_PROBLEM TO SOLVE_
Below is a block of entries; repeat exactly the lines starting at the line that contains "Über uns (54, 2414)" and ending at the line that contains "ΟΜΑΔΕΣ (29, 84)", both included.

_EXCERPTED DATA_
Segment Open

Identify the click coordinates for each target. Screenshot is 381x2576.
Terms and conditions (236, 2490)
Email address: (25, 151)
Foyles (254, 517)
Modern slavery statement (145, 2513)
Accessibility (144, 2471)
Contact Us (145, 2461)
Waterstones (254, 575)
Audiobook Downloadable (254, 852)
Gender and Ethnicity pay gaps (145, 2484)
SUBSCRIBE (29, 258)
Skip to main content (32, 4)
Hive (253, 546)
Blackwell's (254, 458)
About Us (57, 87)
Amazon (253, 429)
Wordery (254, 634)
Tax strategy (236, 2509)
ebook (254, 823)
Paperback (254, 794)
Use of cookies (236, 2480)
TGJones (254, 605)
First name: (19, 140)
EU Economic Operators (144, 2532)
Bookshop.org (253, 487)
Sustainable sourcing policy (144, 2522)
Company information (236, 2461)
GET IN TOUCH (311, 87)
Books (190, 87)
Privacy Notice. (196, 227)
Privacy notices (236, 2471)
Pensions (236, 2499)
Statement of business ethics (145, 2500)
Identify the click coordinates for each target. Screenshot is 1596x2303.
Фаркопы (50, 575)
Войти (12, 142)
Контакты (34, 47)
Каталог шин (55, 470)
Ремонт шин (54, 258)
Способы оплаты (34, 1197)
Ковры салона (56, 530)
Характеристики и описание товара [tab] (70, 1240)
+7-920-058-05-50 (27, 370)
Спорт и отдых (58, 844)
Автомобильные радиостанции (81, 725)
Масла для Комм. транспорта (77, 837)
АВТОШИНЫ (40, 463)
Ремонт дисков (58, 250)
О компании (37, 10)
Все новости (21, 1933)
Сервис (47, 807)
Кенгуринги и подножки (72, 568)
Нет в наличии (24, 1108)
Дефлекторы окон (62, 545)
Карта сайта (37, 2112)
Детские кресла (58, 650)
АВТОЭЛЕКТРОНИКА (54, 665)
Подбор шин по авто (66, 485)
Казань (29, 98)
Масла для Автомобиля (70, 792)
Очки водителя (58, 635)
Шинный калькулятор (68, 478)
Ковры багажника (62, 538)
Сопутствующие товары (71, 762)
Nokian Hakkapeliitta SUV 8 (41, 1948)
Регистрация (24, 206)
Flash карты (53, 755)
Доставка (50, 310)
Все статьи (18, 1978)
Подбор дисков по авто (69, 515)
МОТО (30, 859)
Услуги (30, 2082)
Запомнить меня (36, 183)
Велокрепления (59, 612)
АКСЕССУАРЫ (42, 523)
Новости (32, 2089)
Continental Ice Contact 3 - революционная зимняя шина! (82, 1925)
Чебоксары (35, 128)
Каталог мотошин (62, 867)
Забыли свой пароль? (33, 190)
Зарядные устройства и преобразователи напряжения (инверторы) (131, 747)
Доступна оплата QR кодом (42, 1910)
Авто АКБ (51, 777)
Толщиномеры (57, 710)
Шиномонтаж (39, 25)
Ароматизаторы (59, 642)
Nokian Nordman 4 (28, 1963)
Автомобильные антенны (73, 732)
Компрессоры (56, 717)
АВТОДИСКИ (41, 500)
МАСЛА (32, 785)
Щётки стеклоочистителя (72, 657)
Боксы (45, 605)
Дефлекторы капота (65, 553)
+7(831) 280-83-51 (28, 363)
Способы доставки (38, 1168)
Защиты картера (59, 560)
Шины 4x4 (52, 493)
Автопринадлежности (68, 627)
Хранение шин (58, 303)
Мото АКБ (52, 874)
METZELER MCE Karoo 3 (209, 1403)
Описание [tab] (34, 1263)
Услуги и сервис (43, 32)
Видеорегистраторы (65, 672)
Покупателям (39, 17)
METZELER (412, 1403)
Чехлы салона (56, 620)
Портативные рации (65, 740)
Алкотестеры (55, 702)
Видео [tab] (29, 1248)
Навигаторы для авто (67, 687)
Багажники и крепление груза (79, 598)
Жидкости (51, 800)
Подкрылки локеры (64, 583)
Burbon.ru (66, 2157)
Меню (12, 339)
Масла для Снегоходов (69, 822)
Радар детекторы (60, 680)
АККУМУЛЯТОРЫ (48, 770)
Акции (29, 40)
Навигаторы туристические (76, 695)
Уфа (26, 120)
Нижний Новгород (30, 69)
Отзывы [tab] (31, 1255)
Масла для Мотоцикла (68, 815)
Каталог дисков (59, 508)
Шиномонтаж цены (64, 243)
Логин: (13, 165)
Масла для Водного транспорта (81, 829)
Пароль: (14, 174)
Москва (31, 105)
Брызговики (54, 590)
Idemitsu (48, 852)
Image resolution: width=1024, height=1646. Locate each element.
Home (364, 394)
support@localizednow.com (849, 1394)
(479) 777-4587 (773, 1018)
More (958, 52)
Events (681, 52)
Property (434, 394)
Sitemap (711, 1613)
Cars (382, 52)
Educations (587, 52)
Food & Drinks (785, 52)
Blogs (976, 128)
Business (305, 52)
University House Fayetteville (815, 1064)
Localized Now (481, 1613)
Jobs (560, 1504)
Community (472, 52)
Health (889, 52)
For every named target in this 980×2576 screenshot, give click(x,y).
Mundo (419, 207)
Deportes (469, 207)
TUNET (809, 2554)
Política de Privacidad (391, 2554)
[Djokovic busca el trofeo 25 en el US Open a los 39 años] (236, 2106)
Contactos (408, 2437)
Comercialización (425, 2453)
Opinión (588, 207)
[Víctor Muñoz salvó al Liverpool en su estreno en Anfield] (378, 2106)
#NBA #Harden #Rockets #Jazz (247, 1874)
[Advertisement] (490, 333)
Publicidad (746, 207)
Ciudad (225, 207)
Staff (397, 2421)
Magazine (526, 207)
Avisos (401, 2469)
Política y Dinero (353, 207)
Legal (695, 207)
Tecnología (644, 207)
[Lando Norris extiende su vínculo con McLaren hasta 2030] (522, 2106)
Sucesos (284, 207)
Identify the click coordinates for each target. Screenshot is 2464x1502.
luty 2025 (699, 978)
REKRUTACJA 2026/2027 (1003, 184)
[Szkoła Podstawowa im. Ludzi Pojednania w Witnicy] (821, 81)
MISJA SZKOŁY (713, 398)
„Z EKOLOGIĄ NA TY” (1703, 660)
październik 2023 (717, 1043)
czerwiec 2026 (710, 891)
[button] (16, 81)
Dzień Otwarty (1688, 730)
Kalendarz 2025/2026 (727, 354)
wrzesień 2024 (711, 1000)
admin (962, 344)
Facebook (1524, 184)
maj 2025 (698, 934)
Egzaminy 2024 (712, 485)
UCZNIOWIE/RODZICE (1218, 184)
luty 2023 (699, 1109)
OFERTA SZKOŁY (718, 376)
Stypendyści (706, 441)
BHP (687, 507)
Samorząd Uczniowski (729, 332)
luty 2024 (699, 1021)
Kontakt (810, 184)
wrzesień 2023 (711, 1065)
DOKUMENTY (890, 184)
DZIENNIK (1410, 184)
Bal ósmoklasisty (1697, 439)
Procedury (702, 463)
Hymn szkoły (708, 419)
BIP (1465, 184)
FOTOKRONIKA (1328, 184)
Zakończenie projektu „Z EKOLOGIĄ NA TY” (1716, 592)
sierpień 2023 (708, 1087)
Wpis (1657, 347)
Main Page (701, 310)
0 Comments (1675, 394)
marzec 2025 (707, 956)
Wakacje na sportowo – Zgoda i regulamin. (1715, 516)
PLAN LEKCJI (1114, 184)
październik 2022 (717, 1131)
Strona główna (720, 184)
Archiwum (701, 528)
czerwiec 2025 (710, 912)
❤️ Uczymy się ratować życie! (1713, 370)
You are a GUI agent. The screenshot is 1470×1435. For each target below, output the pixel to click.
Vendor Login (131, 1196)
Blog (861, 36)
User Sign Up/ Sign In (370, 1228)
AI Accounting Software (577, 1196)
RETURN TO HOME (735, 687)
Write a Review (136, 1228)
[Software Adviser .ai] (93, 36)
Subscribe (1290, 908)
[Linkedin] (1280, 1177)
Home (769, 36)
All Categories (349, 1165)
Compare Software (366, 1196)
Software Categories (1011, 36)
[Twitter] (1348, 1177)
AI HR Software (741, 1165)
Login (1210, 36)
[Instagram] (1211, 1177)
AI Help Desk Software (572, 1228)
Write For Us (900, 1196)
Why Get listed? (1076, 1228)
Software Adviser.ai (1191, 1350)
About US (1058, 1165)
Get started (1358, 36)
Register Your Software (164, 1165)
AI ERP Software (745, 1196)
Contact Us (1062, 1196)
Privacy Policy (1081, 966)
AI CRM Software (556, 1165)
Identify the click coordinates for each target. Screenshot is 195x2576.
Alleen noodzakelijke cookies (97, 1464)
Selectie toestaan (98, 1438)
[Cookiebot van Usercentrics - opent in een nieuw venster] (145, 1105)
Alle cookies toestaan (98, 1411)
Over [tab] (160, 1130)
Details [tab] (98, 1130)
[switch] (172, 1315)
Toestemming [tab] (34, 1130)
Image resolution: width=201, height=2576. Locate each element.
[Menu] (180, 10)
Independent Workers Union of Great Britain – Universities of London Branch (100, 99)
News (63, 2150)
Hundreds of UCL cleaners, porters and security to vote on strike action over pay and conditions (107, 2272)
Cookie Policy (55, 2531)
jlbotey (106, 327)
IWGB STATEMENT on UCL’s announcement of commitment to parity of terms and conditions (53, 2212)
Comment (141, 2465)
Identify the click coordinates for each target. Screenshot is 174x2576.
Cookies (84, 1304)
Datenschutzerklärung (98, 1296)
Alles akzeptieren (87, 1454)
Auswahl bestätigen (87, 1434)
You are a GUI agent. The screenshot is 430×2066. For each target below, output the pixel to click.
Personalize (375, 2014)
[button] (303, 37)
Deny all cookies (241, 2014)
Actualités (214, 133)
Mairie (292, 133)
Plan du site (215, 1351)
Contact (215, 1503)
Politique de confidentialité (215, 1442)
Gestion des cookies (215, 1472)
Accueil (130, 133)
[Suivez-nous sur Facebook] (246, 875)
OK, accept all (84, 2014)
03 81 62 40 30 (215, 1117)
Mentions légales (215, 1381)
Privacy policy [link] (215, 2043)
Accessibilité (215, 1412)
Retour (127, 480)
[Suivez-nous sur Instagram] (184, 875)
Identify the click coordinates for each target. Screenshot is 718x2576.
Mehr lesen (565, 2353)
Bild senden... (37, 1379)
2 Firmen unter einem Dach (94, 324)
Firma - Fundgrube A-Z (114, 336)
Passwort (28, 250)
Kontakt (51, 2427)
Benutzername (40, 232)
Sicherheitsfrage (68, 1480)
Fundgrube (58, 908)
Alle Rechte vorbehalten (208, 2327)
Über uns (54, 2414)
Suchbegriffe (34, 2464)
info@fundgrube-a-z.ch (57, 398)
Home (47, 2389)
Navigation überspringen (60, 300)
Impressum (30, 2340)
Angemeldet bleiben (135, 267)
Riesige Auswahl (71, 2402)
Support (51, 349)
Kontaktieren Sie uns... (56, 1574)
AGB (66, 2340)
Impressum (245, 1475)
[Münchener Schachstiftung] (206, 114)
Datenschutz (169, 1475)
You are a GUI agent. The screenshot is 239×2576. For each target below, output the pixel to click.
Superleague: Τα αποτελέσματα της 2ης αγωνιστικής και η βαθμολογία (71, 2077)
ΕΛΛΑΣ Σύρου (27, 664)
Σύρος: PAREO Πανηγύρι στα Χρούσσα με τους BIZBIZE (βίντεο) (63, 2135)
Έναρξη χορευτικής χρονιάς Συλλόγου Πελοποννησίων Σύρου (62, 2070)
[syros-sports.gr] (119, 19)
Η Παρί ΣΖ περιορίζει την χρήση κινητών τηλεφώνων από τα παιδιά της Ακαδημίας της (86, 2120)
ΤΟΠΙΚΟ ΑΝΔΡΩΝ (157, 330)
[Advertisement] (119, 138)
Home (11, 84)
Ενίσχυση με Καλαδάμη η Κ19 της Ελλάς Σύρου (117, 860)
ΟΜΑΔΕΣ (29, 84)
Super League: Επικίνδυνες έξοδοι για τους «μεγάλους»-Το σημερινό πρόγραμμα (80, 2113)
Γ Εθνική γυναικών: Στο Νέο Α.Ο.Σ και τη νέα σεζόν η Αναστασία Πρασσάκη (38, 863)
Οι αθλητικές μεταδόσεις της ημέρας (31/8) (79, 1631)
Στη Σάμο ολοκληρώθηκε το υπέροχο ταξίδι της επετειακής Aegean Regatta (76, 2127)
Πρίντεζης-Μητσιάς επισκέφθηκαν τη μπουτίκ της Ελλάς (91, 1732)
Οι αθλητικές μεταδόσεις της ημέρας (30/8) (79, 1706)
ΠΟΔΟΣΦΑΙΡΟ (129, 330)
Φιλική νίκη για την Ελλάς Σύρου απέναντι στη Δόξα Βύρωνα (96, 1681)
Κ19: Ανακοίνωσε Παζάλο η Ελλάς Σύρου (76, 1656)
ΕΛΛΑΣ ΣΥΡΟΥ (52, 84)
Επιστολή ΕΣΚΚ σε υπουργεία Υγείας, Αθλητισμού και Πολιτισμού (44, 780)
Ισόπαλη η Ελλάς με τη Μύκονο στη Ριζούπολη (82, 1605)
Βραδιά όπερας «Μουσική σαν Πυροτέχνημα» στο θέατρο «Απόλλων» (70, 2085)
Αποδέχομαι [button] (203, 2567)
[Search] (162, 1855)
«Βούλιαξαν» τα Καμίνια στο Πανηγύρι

Segment Closed

_EXERCISE SOLUTION_
Über uns (54, 2414)
Suchbegriffe (34, 2464)
info@fundgrube-a-z.ch (57, 398)
Home (47, 2389)
Navigation überspringen (60, 300)
Impressum (30, 2340)
Angemeldet bleiben (135, 267)
Riesige Auswahl (71, 2402)
Support (51, 349)
Kontaktieren Sie uns... (56, 1574)
AGB (66, 2340)
Impressum (245, 1475)
[Münchener Schachstiftung] (206, 114)
Datenschutz (169, 1475)
You are a GUI agent. The screenshot is 239×2576. For each target below, output the pixel to click.
Superleague: Τα αποτελέσματα της 2ης αγωνιστικής και η βαθμολογία (71, 2077)
ΕΛΛΑΣ Σύρου (27, 664)
Σύρος: PAREO Πανηγύρι στα Χρούσσα με τους BIZBIZE (βίντεο) (63, 2135)
Έναρξη χορευτικής χρονιάς Συλλόγου Πελοποννησίων Σύρου (62, 2070)
[syros-sports.gr] (119, 19)
Η Παρί ΣΖ περιορίζει την χρήση κινητών τηλεφώνων από τα παιδιά της Ακαδημίας της (86, 2120)
ΤΟΠΙΚΟ ΑΝΔΡΩΝ (157, 330)
[Advertisement] (119, 138)
Home (11, 84)
Ενίσχυση με Καλαδάμη η Κ19 της Ελλάς Σύρου (117, 860)
ΟΜΑΔΕΣ (29, 84)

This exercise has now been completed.